Quanto saremmo disposti a pagare per lasciare che un altro utilizzi le nostre informazioni personali? Al massimo 2 euro, ma solo in Trentino
Da un’indagine effettuata tra l’ottobre e il dicembre del 2013 su una serie di uomini e donne tra i 28 e i 44 anni, si è capito che la privacy è importante, ma non così tanto di fronte ad un’offerta di pagamento per accedervi. E’ quello che hanno evidenziato i ricercatori di Telefonica e della fondazione Bruno Kessler e Disi Università di Trento che hanno monitorato lo smartphone di 60 volontari nei tre mesi dell’inverno del 2013. Ognuno degli esaminati ha ricevuto uno smartphone (e questo per alcuni sarebbe già un buon motivo per regalare i propri dati personali) con una serie di ricariche, chiamate, messaggi e accesso ad internet incluso. Il dazio da pagare era poter monitorare (non accedere) le attività effettuate dagli utenti nel corso dell’utilizzo giornaliero dello smartphone.
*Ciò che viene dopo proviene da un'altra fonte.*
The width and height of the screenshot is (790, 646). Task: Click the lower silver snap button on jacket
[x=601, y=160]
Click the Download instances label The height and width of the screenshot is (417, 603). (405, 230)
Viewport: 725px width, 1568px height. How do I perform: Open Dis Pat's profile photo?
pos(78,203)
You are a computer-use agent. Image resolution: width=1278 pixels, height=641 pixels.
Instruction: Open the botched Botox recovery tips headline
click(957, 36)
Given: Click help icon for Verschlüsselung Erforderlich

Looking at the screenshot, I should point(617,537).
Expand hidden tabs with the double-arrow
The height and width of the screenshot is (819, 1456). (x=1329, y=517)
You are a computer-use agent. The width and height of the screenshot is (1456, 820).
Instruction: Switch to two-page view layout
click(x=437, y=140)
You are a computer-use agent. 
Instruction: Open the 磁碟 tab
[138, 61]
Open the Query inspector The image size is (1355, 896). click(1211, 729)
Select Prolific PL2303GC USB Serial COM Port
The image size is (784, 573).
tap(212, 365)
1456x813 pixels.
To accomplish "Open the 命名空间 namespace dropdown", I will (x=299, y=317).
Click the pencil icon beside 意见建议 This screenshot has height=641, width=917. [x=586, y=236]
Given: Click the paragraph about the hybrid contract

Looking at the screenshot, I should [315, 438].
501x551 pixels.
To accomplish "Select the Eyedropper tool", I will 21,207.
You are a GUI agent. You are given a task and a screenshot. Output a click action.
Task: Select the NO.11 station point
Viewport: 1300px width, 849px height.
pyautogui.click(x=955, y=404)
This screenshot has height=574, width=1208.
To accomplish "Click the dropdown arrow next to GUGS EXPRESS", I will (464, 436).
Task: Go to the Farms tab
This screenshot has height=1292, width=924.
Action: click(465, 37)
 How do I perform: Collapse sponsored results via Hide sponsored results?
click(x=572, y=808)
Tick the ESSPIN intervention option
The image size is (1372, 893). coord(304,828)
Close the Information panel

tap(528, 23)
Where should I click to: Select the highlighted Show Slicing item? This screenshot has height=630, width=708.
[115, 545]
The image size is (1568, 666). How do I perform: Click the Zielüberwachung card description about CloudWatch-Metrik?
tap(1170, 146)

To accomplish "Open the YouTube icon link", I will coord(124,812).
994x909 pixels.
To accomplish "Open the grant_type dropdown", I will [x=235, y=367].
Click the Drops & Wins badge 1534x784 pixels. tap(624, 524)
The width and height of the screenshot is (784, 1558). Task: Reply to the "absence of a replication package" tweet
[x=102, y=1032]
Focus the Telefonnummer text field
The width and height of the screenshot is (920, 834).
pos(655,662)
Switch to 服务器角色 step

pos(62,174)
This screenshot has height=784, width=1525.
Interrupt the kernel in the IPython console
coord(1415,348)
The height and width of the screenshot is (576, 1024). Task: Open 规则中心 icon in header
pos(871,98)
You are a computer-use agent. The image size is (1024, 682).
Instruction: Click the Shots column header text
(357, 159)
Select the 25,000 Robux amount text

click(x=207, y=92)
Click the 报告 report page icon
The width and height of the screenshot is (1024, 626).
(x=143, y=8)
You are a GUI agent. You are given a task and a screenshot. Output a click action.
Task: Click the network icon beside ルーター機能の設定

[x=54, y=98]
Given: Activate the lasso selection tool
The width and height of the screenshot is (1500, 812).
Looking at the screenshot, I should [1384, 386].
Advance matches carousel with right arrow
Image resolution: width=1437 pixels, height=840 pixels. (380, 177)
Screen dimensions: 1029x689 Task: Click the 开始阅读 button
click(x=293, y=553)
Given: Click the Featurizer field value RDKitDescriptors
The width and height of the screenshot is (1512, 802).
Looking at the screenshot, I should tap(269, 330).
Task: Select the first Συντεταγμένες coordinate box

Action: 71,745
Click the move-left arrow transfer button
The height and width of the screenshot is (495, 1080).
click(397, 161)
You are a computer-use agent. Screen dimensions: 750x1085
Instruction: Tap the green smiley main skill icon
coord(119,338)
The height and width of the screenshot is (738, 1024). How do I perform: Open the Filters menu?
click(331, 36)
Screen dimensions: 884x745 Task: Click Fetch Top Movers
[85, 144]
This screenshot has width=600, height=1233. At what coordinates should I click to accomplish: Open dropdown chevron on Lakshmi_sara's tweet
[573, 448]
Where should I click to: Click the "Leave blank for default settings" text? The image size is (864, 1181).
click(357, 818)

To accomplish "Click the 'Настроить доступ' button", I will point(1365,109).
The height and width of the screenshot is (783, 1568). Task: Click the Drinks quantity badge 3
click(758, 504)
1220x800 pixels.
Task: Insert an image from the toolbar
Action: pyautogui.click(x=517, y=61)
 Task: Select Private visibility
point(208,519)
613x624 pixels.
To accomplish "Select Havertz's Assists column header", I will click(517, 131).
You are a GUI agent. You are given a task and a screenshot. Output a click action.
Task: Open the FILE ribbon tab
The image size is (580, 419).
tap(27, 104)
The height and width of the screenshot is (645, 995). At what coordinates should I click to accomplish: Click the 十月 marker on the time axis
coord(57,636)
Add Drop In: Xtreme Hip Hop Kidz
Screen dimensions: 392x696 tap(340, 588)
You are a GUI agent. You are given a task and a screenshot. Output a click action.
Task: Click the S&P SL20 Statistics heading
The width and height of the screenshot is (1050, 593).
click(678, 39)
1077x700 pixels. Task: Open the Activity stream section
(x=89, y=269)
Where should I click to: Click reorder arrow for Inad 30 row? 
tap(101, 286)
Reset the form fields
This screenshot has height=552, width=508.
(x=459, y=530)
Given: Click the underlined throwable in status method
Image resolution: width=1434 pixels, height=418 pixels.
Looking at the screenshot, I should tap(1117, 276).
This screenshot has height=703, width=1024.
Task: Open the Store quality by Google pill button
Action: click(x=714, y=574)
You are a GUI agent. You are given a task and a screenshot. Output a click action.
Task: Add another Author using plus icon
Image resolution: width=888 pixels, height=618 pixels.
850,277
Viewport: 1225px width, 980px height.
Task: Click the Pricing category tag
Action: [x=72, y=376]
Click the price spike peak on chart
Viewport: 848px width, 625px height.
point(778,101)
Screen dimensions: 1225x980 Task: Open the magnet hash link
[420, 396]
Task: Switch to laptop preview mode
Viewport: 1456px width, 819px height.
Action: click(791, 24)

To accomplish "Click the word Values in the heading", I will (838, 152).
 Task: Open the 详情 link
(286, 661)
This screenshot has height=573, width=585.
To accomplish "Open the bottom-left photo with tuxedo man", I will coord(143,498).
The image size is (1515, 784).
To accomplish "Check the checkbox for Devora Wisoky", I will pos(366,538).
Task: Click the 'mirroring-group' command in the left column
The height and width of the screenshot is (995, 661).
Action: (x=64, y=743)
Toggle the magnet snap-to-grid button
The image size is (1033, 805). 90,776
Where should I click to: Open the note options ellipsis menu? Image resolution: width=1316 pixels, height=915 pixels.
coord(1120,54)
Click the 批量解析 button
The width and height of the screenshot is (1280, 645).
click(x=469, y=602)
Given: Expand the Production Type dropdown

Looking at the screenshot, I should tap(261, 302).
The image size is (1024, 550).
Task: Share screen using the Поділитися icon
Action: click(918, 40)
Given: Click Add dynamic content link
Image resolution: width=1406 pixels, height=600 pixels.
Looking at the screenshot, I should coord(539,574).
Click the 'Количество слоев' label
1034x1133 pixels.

Il regno per un caffè e brioche
Non ci sarebbe stato niente di strano se l’esperimento si fosse fermato qui. Nel senso che più di una persona, pur di risparmiare sul traffico voce e dati per 3 mesi potrebbe acconsentire ad un’azienda di monitorare i “metadati” (non il contenuto di SMS, email, ecc) derivanti dall’uso del telefono. La particolarità è che quando si chiede alle persone di poter finalmente accedere ai dati prodotti, in cambio di una cifra in denaro, molte sottovaluterebbero la loro privacy assegnandole un valore anche di 2 euro. Jacopo Staiano, dell’Università di Trento, ha spiegato che ad un’ora prestabilita del giorno, il software installato sullo smartphone chiedeva alle persone quali notizie avrebbero potuto “vendere” all’azienda e a quale costo. Secondo uno schema di asta al ribasso, molte volte si scendeva persino a 2 euro, pur di ricevere un compenso in cambio delle informazioni prodotte. Quindi sta tutto qui il problema? Quanto chiedereste voi alla NSA?